◆ **WORK ORDER**: The reader should set down exactly the lines from the one containing "Where should I" through the last line of the material, omitting every picture.

---+---

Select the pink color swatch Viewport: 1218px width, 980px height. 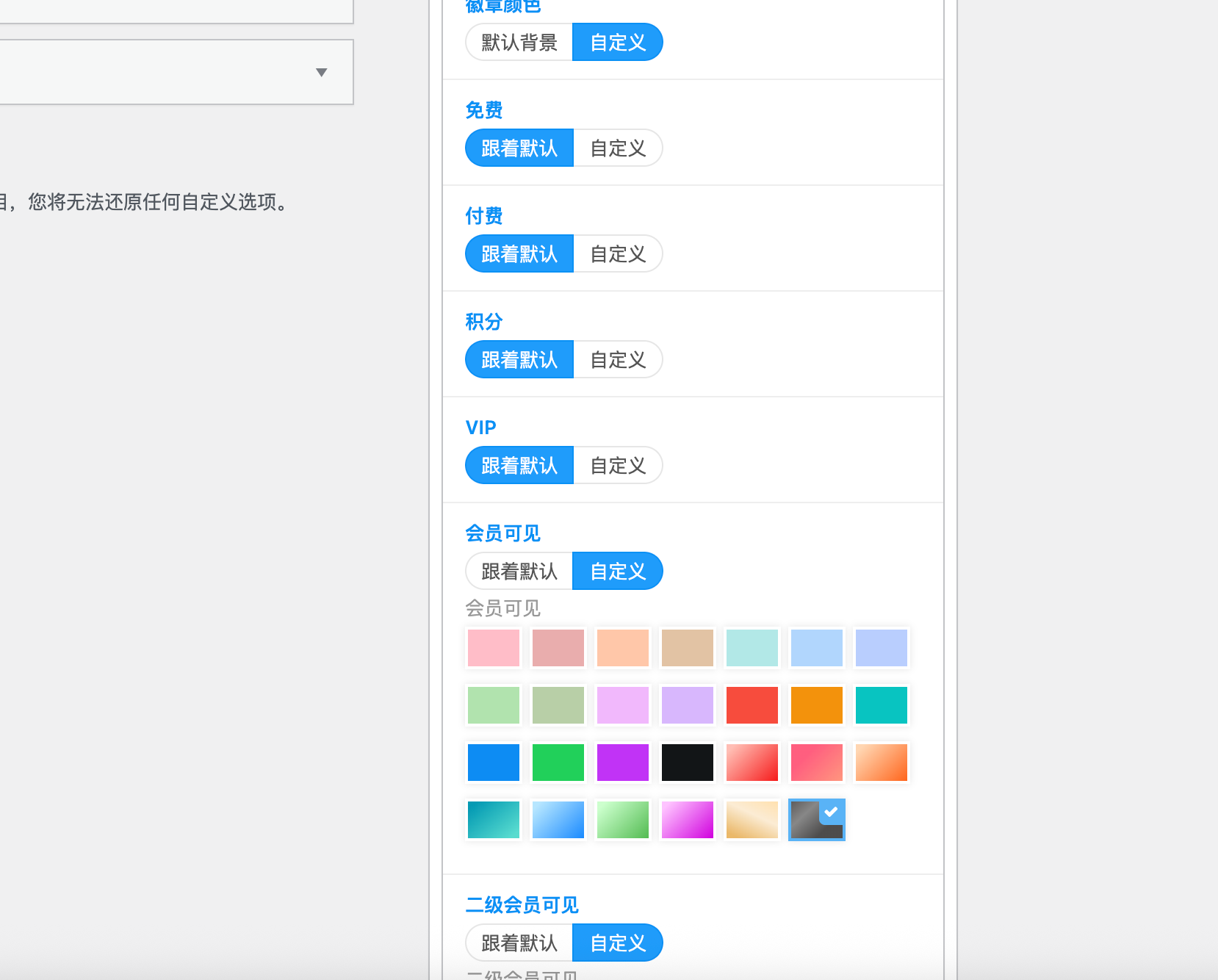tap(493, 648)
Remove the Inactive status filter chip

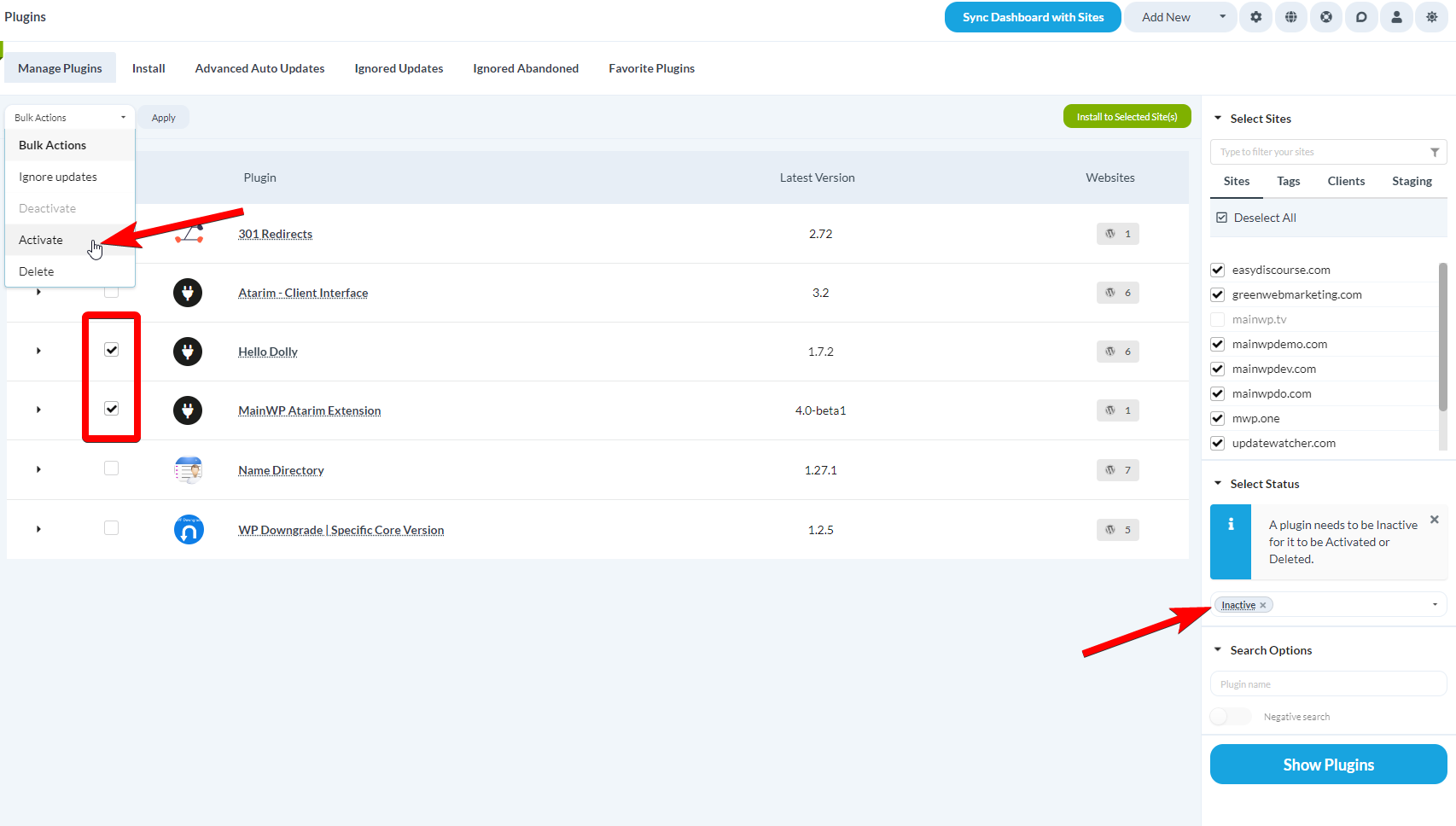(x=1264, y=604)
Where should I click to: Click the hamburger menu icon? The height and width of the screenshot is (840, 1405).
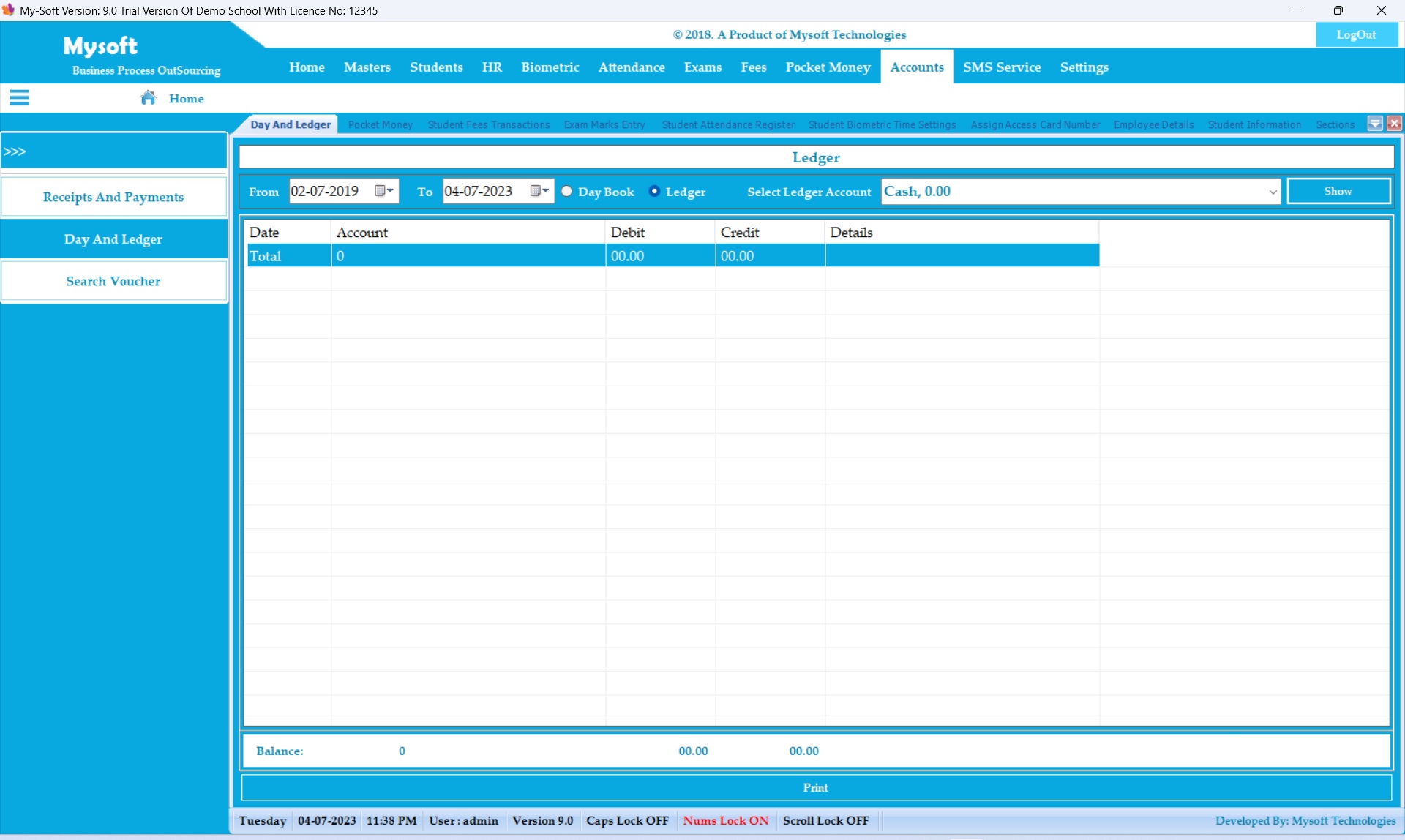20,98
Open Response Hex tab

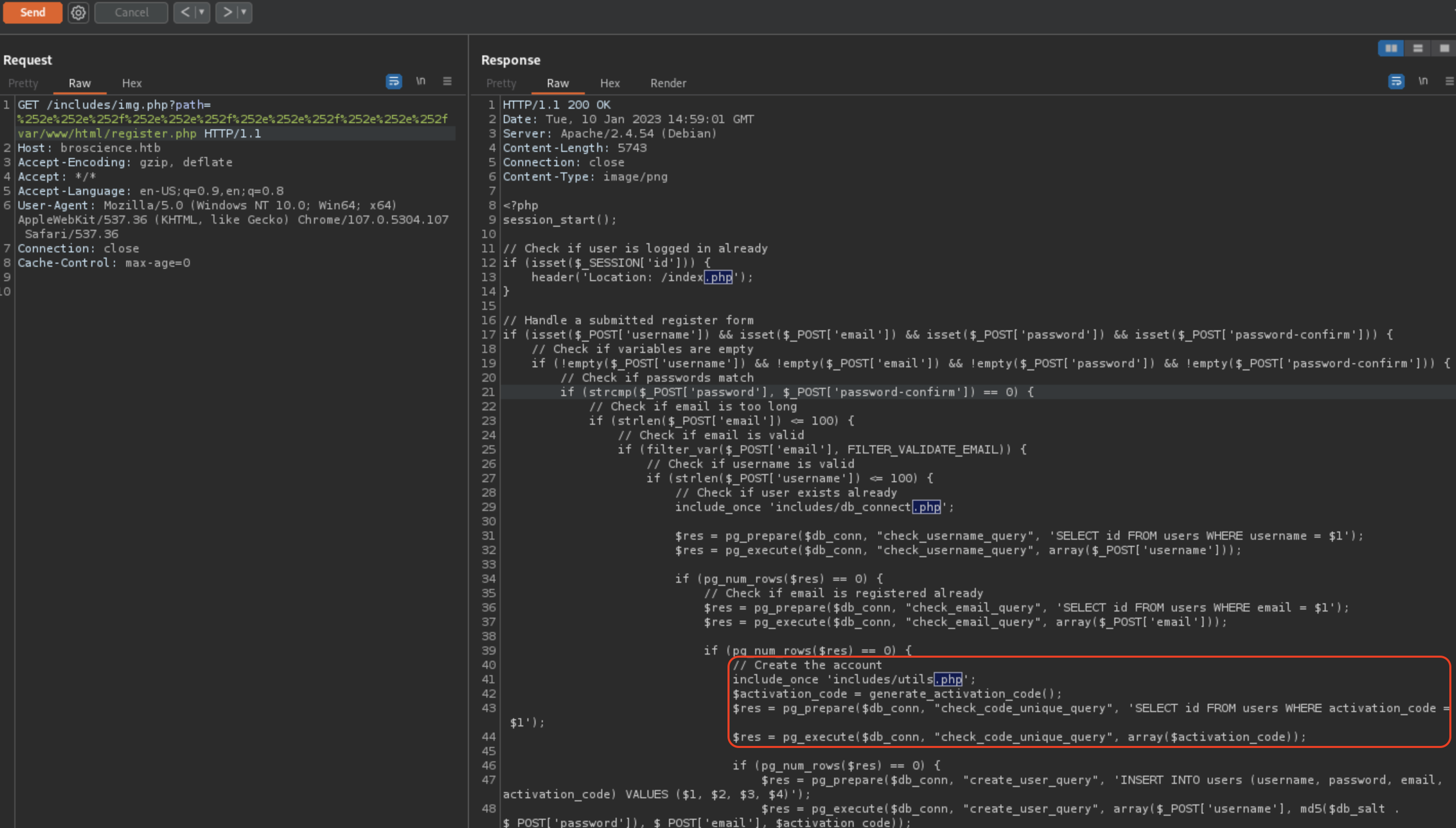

---+---

◆ **EXPECTED ANSWER**:
Where should I click to: Click the hamburger menu icon? The height and width of the screenshot is (840, 1405).
20,98
Open Response Hex tab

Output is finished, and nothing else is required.